I understand (at least I think I understand) the notion behind these topics.
In my class we use the following criterion:
A correspondence $\Gamma: X \rightrightarrows Y$ is LHC at $x$ if whenever $x$ is in the lower inverse of an open set $E \subset Y$, there is an open set $F$ containing $x$ that satisfies $F \subset \Gamma^l[E]$
and
A correspondence $\Gamma: X \rightrightarrows Y$ is UHC at $x$ if whenever $x$ is in the upper-inverse of an open set $E \subset Y$, then there is an open set $F$ containing $X$ such that $F \subset \Gamma^U[E]$
Where the upper inverse and lower inverse are defined as:
$\Gamma^U[E]$ is the $\textbf{Upper inverse}$ of $E$, defined as:
$$\Gamma^U[E] = \{ x \in X | \Gamma(x) \subset E\}$$
and
$\textbf{The lower inverse}$ of $E \subset Y$, denoted by $\Gamma^l[E]$ is the set:
$$\Gamma^l[E] = \{ x \in X | \Gamma(x) \cap E \neq 0\} $$
But I can never score full points on a question, and can't seem to find any rigorous proofs, only pictures and one sentence arguments.

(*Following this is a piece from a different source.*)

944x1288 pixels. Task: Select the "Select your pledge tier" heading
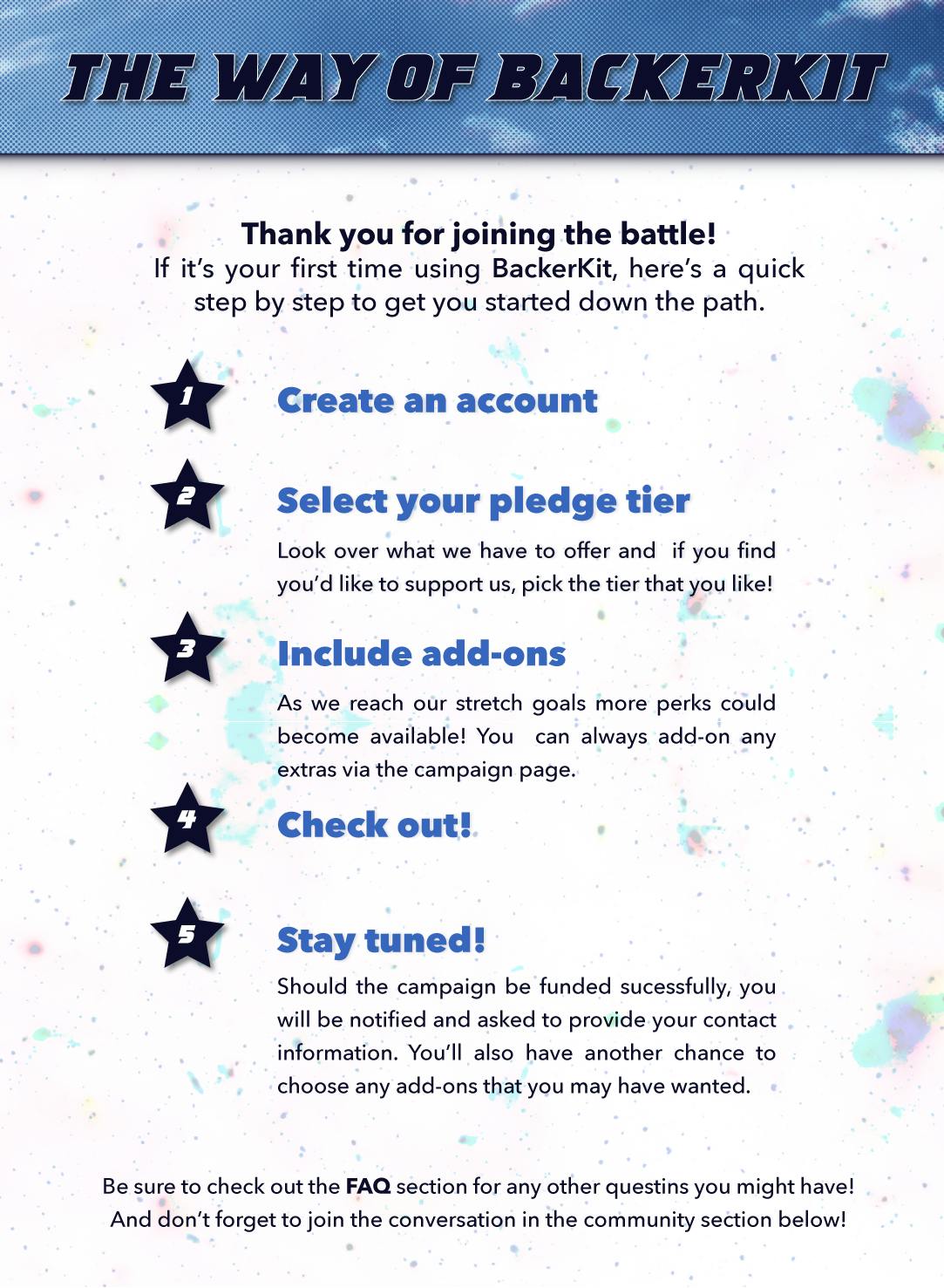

For instance, consider the two correspondences:
\begin{equation*}
\Gamma(x) = \begin{cases}
[0, \frac{1}{x}] & \text{if } x > 0 \\
\{0\} & \text{if } x = 0
\end{cases}
\end{equation*}
Or: $\phi: \mathbb{R}_+ \rightrightarrows \mathbb{R}$ defined as:
$$\phi(x) = \{x^{0.5}, -x^{0.5}\} $$
Yes, looking at the graph I can immediately tell that $\Gamma(x)$ is not UHC at $x=0$, and is LHC at $x=0$, and $\phi(x)$ is UHC LHC everywhere, but I just don't know how to rigorously prove it. How would you go about the proof, using the above definitions, to a blind person who had a text-to-voice translator (but obviously couldn't see the graph)?
Best Answer
Well, you just go through the definitions step by step. Let's prove $\Gamma$ is not UHC at $x=0$. Negating the definition of UHC, this means we must find an open set $E$ such that $0\in \Gamma^U(E)$, but there is no open set $F$ such that $0\in F$ and $F\subseteq\Gamma^U(E)$. In order to get $0\in\Gamma^U(E)$, we need $\Gamma(0)=\{0\}$ to be a subset of $E$, so let's just pick $E=(-1,1)$, say.

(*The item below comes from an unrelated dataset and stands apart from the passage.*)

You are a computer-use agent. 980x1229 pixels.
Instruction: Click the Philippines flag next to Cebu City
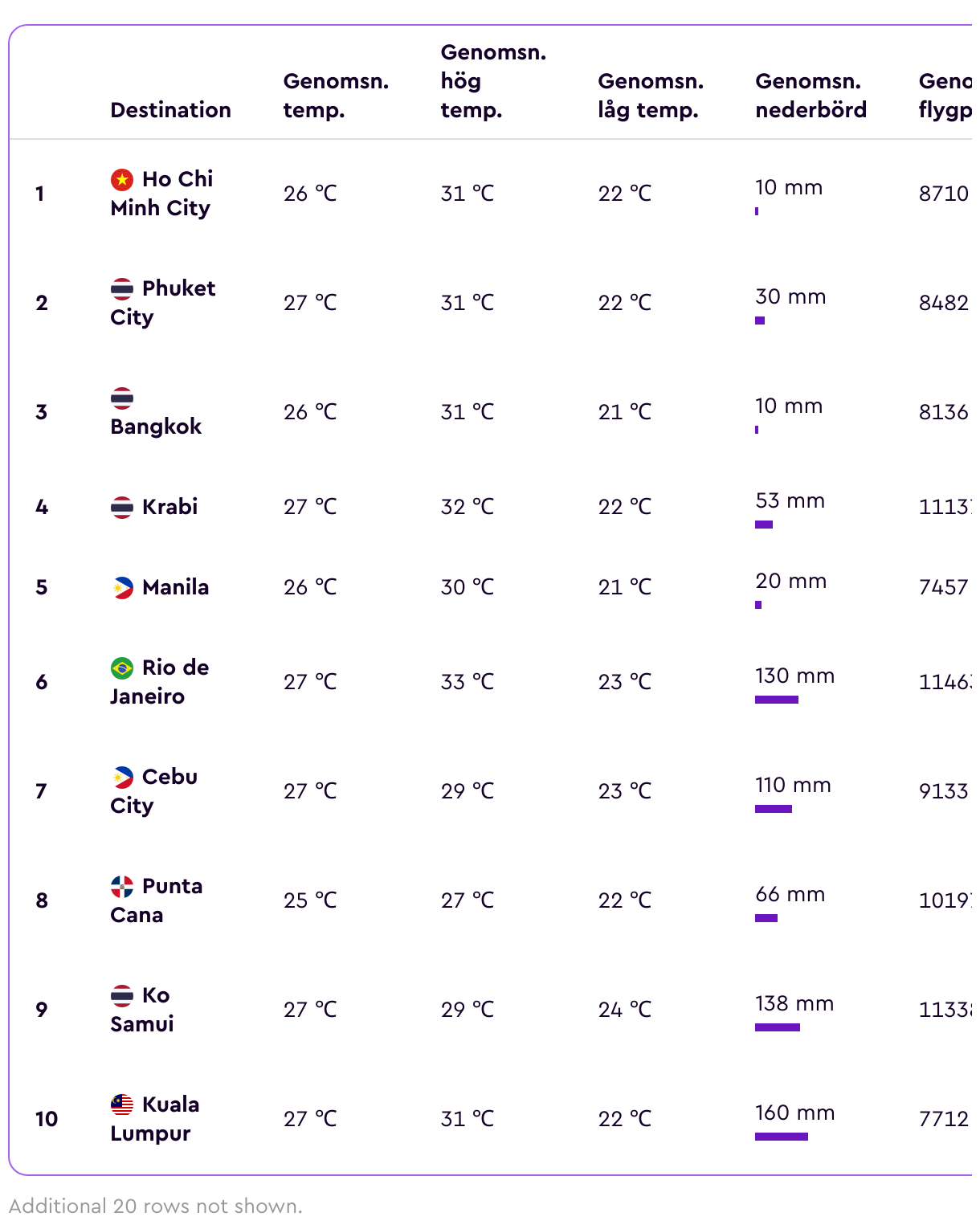pos(122,777)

Now we need to prove this choice of $E$ works, so let $F\subseteq\mathbb{R}_+$ be any open set containing $0$. We wish to show $F\not\subseteq\Gamma^U(E)$, so we want to find an element $x\in F$ that is not in $\Gamma^U(E)$, in other words such that $\Gamma(x)\not\subseteq (-1,1)$. Looking back at our definition of $\Gamma$, this just means we need $x\neq 0$ and $1/x\geq 1$, or $x\leq 1$. But since $F$ is open and contains $0$, it contains an interval $[0,\epsilon]$ for some $\epsilon>0$, and then $x=\min(1,\epsilon)$ is an element of $F$ that works.

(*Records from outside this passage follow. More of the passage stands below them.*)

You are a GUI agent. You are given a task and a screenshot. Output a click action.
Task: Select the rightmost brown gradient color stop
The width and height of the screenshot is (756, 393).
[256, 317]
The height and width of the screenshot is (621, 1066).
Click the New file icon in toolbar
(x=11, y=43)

Let's now show $\Gamma$ is LHC at $0$. By the definition, this means we start with an arbitrary open set $E$ such that $0\in \Gamma^l(E)$, and wish to find an open set $F$ containing $0$ such that $F\subseteq\Gamma^l(E)$. What does $0\in\Gamma^l(E)$ tell us? It means that $\Gamma(0)\cap E\neq \emptyset$, or just that $0\in E$ since $\Gamma(0)=\{0\}$.
What does the desired condition $F\subseteq\Gamma^l(E)$ mean? It means for each $x\in F$, $\Gamma(x)\cap E\neq\emptyset$. Aha, but we know that $0\in E$, and looking back at our definition of $\Gamma$, we see that actually $0\in \Gamma(x)$ for all $x$! So $\Gamma(x)\cap E\neq \emptyset$ is true for all $x$, and so we can take $F$ to be any open set containing $0$ at all.